> [Exercise brief]: Reply with the data below, repeated exactly in full.

> [Supplied material]:
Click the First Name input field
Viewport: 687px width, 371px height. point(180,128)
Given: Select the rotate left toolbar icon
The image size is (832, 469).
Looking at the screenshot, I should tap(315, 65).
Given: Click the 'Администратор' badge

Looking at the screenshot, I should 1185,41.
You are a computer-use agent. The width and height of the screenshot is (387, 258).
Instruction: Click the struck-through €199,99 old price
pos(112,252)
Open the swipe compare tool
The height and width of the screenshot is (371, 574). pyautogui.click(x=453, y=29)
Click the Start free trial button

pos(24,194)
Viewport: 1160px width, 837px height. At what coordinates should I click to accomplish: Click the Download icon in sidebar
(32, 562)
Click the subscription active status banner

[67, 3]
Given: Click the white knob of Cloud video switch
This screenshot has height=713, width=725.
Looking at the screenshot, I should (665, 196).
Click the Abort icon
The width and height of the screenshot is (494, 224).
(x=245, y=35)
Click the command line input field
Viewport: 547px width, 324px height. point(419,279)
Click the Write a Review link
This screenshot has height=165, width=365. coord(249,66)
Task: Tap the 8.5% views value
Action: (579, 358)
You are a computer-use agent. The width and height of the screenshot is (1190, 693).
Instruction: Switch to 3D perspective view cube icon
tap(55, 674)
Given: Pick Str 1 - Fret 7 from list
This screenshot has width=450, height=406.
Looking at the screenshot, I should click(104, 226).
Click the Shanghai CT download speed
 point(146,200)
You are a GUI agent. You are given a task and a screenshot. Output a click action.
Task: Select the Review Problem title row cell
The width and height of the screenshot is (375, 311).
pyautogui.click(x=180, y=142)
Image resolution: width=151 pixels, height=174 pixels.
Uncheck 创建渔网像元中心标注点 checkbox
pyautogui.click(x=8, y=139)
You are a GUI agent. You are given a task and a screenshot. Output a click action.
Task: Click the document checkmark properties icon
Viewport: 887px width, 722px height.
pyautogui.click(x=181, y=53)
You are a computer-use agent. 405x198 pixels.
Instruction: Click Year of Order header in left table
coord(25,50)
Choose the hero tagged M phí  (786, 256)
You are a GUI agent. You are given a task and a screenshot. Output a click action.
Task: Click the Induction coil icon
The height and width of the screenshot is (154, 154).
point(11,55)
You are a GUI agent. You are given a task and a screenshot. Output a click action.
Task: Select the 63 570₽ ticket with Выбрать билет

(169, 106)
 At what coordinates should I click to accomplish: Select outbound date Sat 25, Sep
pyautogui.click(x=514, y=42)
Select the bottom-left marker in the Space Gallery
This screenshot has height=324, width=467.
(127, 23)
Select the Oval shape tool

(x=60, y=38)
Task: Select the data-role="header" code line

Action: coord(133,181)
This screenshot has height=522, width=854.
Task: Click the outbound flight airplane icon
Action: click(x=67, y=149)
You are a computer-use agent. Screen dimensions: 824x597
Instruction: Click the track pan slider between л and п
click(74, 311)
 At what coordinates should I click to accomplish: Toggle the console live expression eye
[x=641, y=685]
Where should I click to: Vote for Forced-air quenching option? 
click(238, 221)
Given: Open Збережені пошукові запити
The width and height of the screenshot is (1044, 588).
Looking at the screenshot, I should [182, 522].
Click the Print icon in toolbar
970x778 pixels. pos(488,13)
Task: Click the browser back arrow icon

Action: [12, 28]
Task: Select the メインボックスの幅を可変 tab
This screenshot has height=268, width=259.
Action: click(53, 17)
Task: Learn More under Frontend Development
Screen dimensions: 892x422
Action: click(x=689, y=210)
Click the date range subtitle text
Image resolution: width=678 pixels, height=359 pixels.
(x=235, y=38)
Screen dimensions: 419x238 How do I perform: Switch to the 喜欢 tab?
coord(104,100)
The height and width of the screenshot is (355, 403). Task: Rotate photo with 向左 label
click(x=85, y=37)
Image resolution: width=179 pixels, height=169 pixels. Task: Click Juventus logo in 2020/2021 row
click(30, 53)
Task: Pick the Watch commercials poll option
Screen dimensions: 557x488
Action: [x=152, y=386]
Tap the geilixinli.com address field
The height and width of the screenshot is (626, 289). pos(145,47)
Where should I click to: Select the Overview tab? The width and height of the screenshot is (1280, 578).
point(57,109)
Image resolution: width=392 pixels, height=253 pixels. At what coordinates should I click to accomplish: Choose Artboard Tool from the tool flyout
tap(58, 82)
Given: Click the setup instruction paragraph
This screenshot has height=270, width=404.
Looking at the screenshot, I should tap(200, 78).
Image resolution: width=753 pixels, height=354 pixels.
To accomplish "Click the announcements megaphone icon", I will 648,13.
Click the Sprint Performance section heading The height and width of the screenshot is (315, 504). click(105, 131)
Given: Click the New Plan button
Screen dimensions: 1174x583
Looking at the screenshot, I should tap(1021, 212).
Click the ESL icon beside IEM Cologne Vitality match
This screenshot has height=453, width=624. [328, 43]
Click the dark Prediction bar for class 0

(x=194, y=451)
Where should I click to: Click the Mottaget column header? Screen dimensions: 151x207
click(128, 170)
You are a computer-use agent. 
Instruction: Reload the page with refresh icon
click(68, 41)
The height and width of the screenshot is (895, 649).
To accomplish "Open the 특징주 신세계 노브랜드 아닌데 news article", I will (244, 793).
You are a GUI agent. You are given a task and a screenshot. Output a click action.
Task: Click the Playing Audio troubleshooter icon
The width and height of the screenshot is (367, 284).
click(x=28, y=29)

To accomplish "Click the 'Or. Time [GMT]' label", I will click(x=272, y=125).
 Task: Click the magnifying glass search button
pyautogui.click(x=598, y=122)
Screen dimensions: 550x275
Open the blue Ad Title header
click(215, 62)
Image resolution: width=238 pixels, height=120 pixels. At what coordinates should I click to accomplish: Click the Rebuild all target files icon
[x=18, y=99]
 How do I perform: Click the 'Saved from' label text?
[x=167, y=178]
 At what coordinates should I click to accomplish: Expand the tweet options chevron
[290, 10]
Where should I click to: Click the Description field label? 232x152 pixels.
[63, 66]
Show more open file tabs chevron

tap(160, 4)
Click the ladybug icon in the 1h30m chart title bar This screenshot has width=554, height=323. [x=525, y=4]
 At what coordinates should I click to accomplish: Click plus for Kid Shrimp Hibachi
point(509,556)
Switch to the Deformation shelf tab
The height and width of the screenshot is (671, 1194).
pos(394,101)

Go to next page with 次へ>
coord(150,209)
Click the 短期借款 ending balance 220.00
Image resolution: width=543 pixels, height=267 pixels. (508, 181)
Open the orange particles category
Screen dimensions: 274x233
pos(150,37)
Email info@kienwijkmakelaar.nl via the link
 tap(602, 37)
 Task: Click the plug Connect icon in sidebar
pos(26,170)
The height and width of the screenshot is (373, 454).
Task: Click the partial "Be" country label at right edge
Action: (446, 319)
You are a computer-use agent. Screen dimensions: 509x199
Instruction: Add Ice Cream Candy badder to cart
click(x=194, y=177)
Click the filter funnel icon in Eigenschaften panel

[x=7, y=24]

> [Task response]:
Click the First Name input field
Viewport: 687px width, 371px height. point(180,128)
Given: Select the rotate left toolbar icon
The image size is (832, 469).
Looking at the screenshot, I should tap(315, 65).
Given: Click the 'Администратор' badge

Looking at the screenshot, I should 1185,41.
You are a computer-use agent. The width and height of the screenshot is (387, 258).
Instruction: Click the struck-through €199,99 old price
pos(112,252)
Open the swipe compare tool
The height and width of the screenshot is (371, 574). pyautogui.click(x=453, y=29)
Click the Start free trial button

pos(24,194)
Viewport: 1160px width, 837px height. At what coordinates should I click to accomplish: Click the Download icon in sidebar
(32, 562)
Click the subscription active status banner

[67, 3]
Given: Click the white knob of Cloud video switch
This screenshot has height=713, width=725.
Looking at the screenshot, I should (665, 196).
Click the Abort icon
The width and height of the screenshot is (494, 224).
(x=245, y=35)
Click the command line input field
Viewport: 547px width, 324px height. point(419,279)
Click the Write a Review link
This screenshot has height=165, width=365. coord(249,66)
Task: Tap the 8.5% views value
Action: (579, 358)
You are a computer-use agent. The width and height of the screenshot is (1190, 693).
Instruction: Switch to 3D perspective view cube icon
tap(55, 674)
Given: Pick Str 1 - Fret 7 from list
This screenshot has width=450, height=406.
Looking at the screenshot, I should click(104, 226).
Click the Shanghai CT download speed
 point(146,200)
You are a GUI agent. You are given a task and a screenshot. Output a click action.
Task: Select the Review Problem title row cell
The width and height of the screenshot is (375, 311).
pyautogui.click(x=180, y=142)
Image resolution: width=151 pixels, height=174 pixels.
Uncheck 创建渔网像元中心标注点 checkbox
pyautogui.click(x=8, y=139)
You are a GUI agent. You are given a task and a screenshot. Output a click action.
Task: Click the document checkmark properties icon
Viewport: 887px width, 722px height.
pyautogui.click(x=181, y=53)
You are a computer-use agent. 405x198 pixels.
Instruction: Click Year of Order header in left table
coord(25,50)
Choose the hero tagged M phí  (786, 256)
You are a GUI agent. You are given a task and a screenshot. Output a click action.
Task: Click the Induction coil icon
The height and width of the screenshot is (154, 154).
point(11,55)
You are a GUI agent. You are given a task and a screenshot. Output a click action.
Task: Select the 63 570₽ ticket with Выбрать билет

(169, 106)
 At what coordinates should I click to accomplish: Select outbound date Sat 25, Sep
pyautogui.click(x=514, y=42)
Select the bottom-left marker in the Space Gallery
This screenshot has height=324, width=467.
(127, 23)
Select the Oval shape tool

(x=60, y=38)
Task: Select the data-role="header" code line

Action: coord(133,181)
This screenshot has height=522, width=854.
Task: Click the outbound flight airplane icon
Action: click(x=67, y=149)
You are a computer-use agent. Screen dimensions: 824x597
Instruction: Click the track pan slider between л and п
click(74, 311)
 At what coordinates should I click to accomplish: Toggle the console live expression eye
[x=641, y=685]
Where should I click to: Vote for Forced-air quenching option? 
click(238, 221)
Given: Open Збережені пошукові запити
The width and height of the screenshot is (1044, 588).
Looking at the screenshot, I should [182, 522].
Click the Print icon in toolbar
970x778 pixels. pos(488,13)
Task: Click the browser back arrow icon

Action: [12, 28]
Task: Select the メインボックスの幅を可変 tab
This screenshot has height=268, width=259.
Action: click(53, 17)
Task: Learn More under Frontend Development
Screen dimensions: 892x422
Action: click(x=689, y=210)
Click the date range subtitle text
Image resolution: width=678 pixels, height=359 pixels.
(x=235, y=38)
Screen dimensions: 419x238 How do I perform: Switch to the 喜欢 tab?
coord(104,100)
The height and width of the screenshot is (355, 403). Task: Rotate photo with 向左 label
click(x=85, y=37)
Image resolution: width=179 pixels, height=169 pixels. Task: Click Juventus logo in 2020/2021 row
click(30, 53)
Task: Pick the Watch commercials poll option
Screen dimensions: 557x488
Action: [x=152, y=386]
Tap the geilixinli.com address field
The height and width of the screenshot is (626, 289). pos(145,47)
Where should I click to: Select the Overview tab? The width and height of the screenshot is (1280, 578).
point(57,109)
Image resolution: width=392 pixels, height=253 pixels. At what coordinates should I click to accomplish: Choose Artboard Tool from the tool flyout
tap(58, 82)
Given: Click the setup instruction paragraph
This screenshot has height=270, width=404.
Looking at the screenshot, I should tap(200, 78).
Image resolution: width=753 pixels, height=354 pixels.
To accomplish "Click the announcements megaphone icon", I will 648,13.
Click the Sprint Performance section heading The height and width of the screenshot is (315, 504). click(105, 131)
Given: Click the New Plan button
Screen dimensions: 1174x583
Looking at the screenshot, I should tap(1021, 212).
Click the ESL icon beside IEM Cologne Vitality match
This screenshot has height=453, width=624. [328, 43]
Click the dark Prediction bar for class 0

(x=194, y=451)
Where should I click to: Click the Mottaget column header? Screen dimensions: 151x207
click(128, 170)
You are a computer-use agent. 
Instruction: Reload the page with refresh icon
click(68, 41)
The height and width of the screenshot is (895, 649).
To accomplish "Open the 특징주 신세계 노브랜드 아닌데 news article", I will (244, 793).
You are a GUI agent. You are given a task and a screenshot. Output a click action.
Task: Click the Playing Audio troubleshooter icon
The width and height of the screenshot is (367, 284).
click(x=28, y=29)

To accomplish "Click the 'Or. Time [GMT]' label", I will click(x=272, y=125).
 Task: Click the magnifying glass search button
pyautogui.click(x=598, y=122)
Screen dimensions: 550x275
Open the blue Ad Title header
click(215, 62)
Image resolution: width=238 pixels, height=120 pixels. At what coordinates should I click to accomplish: Click the Rebuild all target files icon
[x=18, y=99]
 How do I perform: Click the 'Saved from' label text?
[x=167, y=178]
 At what coordinates should I click to accomplish: Expand the tweet options chevron
[290, 10]
Where should I click to: Click the Description field label? 232x152 pixels.
[63, 66]
Show more open file tabs chevron

tap(160, 4)
Click the ladybug icon in the 1h30m chart title bar This screenshot has width=554, height=323. [x=525, y=4]
 At what coordinates should I click to accomplish: Click plus for Kid Shrimp Hibachi
point(509,556)
Switch to the Deformation shelf tab
The height and width of the screenshot is (671, 1194).
pos(394,101)

Go to next page with 次へ>
coord(150,209)
Click the 短期借款 ending balance 220.00
Image resolution: width=543 pixels, height=267 pixels. (508, 181)
Open the orange particles category
Screen dimensions: 274x233
pos(150,37)
Email info@kienwijkmakelaar.nl via the link
 tap(602, 37)
 Task: Click the plug Connect icon in sidebar
pos(26,170)
The height and width of the screenshot is (373, 454).
Task: Click the partial "Be" country label at right edge
Action: (446, 319)
You are a computer-use agent. Screen dimensions: 509x199
Instruction: Add Ice Cream Candy badder to cart
click(x=194, y=177)
Click the filter funnel icon in Eigenschaften panel

[x=7, y=24]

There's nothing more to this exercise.